Candela has combined an advanced flight control system with fully submerged hydrofoils, making its boats silently fly above the waves, reducing emissions by 99%. The hydrofoil flight doesn’t just make the ride smoother and quieter, it also reduces the energy requirement by around 80%. That means the boat can get by with a much smaller and less expensive battery, or go farther on the same-sized battery as a conventional electric boat.
Will Wells, venture partner at firstminute capital
Firstminute capital is a London-based VC investing in early-stage European tech companies.
Magway — UK
Magway is an all-electric, zero-emissions, low-footprint, high-capacity delivery system. The Keith Richards of e-transportation. Think of it as a hyperloop for Ocado deliveries, an antidote for congested airport to inner city routes, a hack for predictable depot to depot distribution. I like it because it solves these three pain points — namely the speed, cost and environmental burden of package distribution — in one fell swoop, making it a conceptual unicorn, if nothing else. Expensive to scale but possibly brilliant.
Onomotion — Germany
Berlin-based Onomotion is fast disrupting the inner-city landscape of last mile logistics. Its elegant three-wheeler solution — a modular electric vehicle — is both fast and environmentally friendly, delivering an attractive payback for customers (think Hermes and UPS).
There is a neat software component, too, making this a more scalable and containerised solution than many other plays in the urban transport stack. In 2021, for the first time in recorded history, the average monthly level of CO2 in the atmosphere exceeded 410 parts per million (ppm).

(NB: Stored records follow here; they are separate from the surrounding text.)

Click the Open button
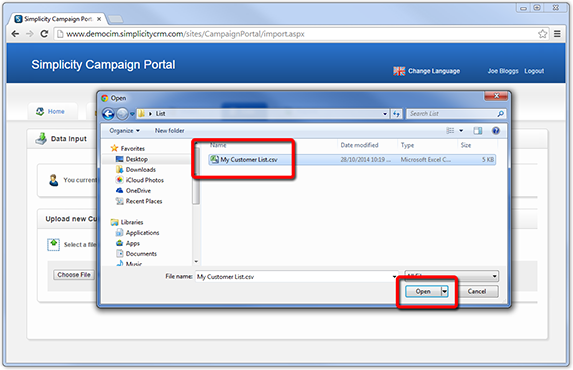The width and height of the screenshot is (573, 370). click(x=423, y=291)
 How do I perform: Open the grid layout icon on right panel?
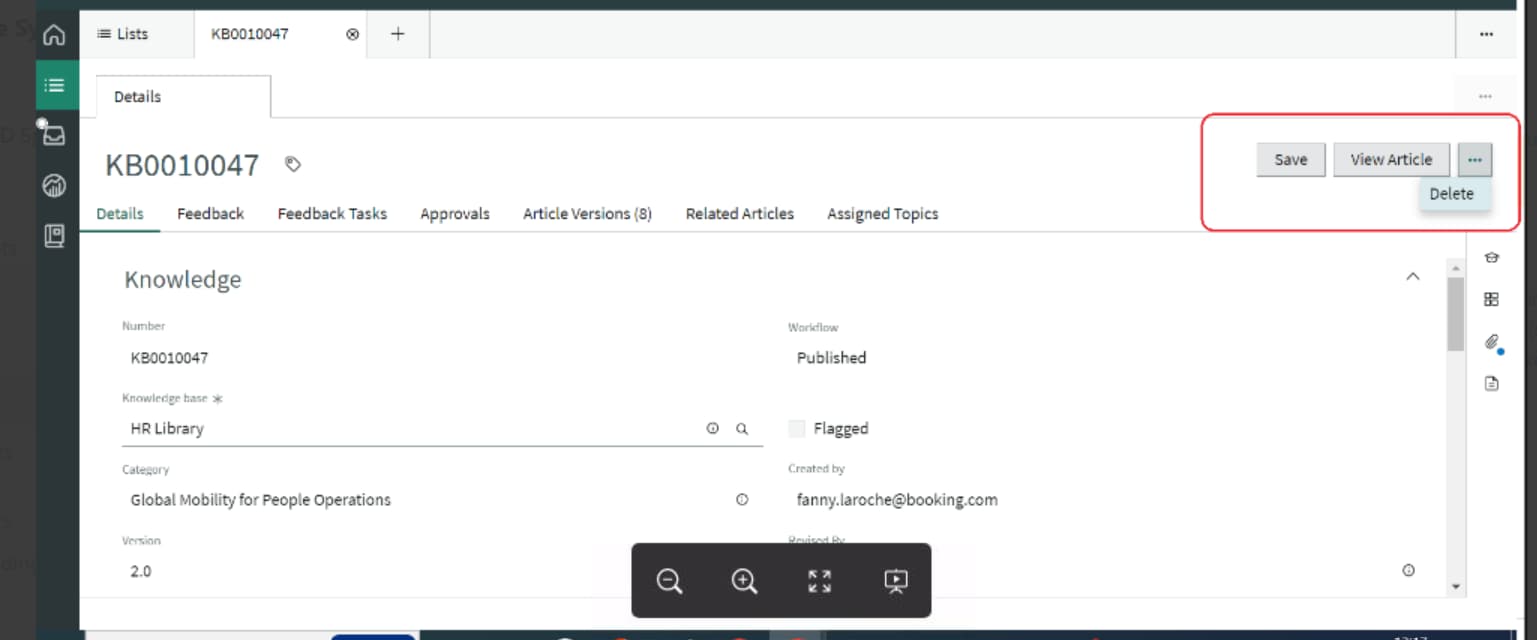1491,298
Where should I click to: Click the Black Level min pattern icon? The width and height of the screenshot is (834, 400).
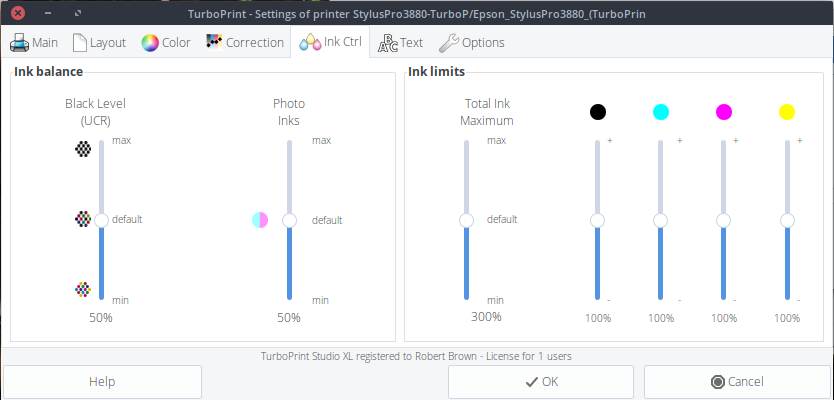tap(83, 290)
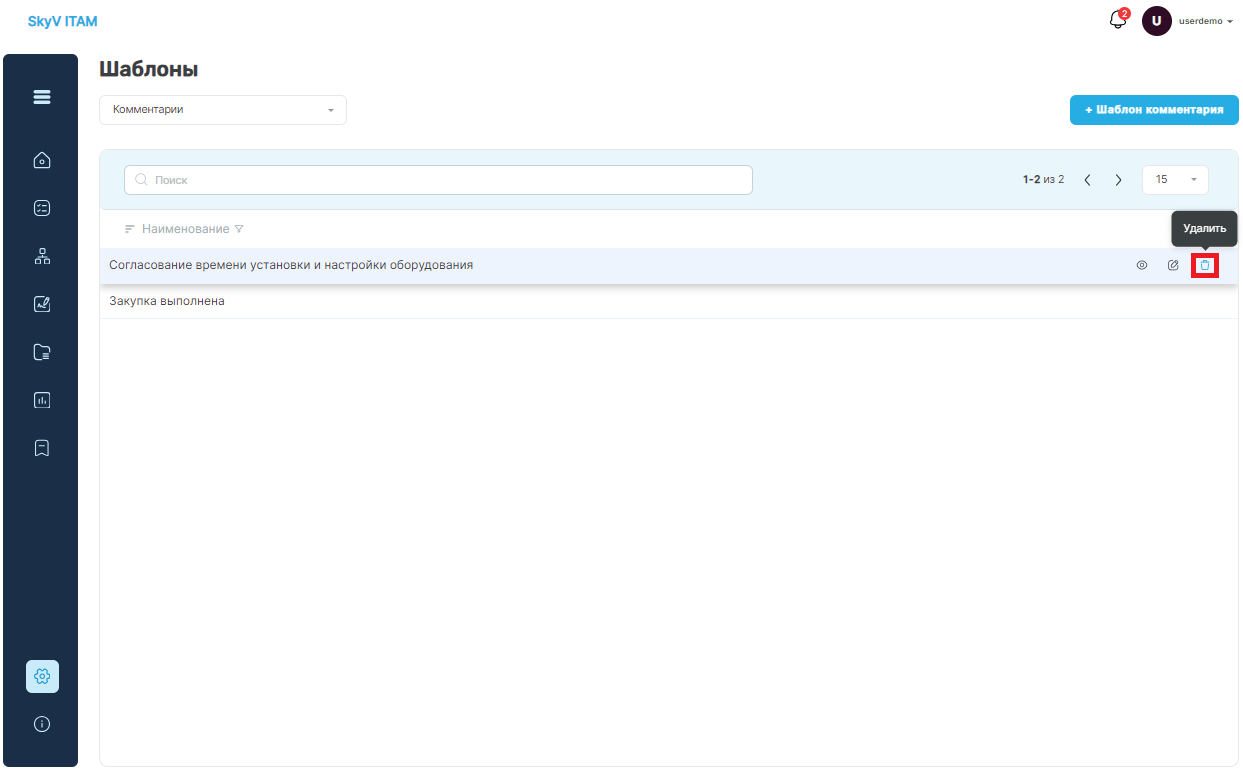Viewport: 1243px width, 773px height.
Task: Open the bookmark sidebar icon
Action: point(42,448)
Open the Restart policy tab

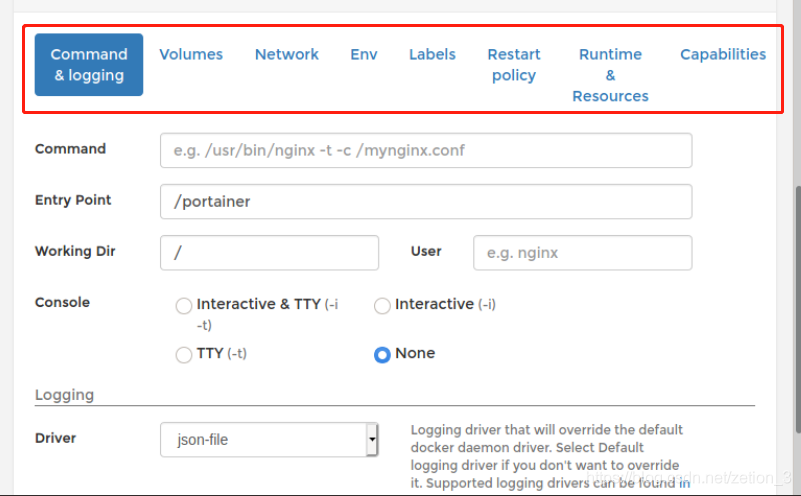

Cities tend to have even higher levels — called "CO2 domes" — leading to dire health consequences, from heart disease to cancer. Eride or die, literally.
ZeroAvia — UK
The oxymoron that threatens every uncompromising, globe-trotting environmentalist has finally been addressed: ZeroAvia. This hydrogen-fueled aviation venture, based in the UK, is a world first in practical zero emissions, initially targeting 20-seat airplanes and replacing ‘dirty’ jet fuel. And with innovative hydrogen storage solutions from the likes of H2Go, this green energy source looks both safe and here to stay. Like H2Go, ZeroAvia is lightning hot in investment terms, possessing one of the best founding teams and cap table combinations in the climate tech space. The last round was led by Horizons Ventures, Breakthrough Energy Ventures, Ecosystem Integrity Fund, Summa Equity, Shell Ventures, and SYSTEMIQ. Place your bets that Leonardo Di Caprio’s trip to COP29 will be on a ZeroAvia powered United Airlines flight.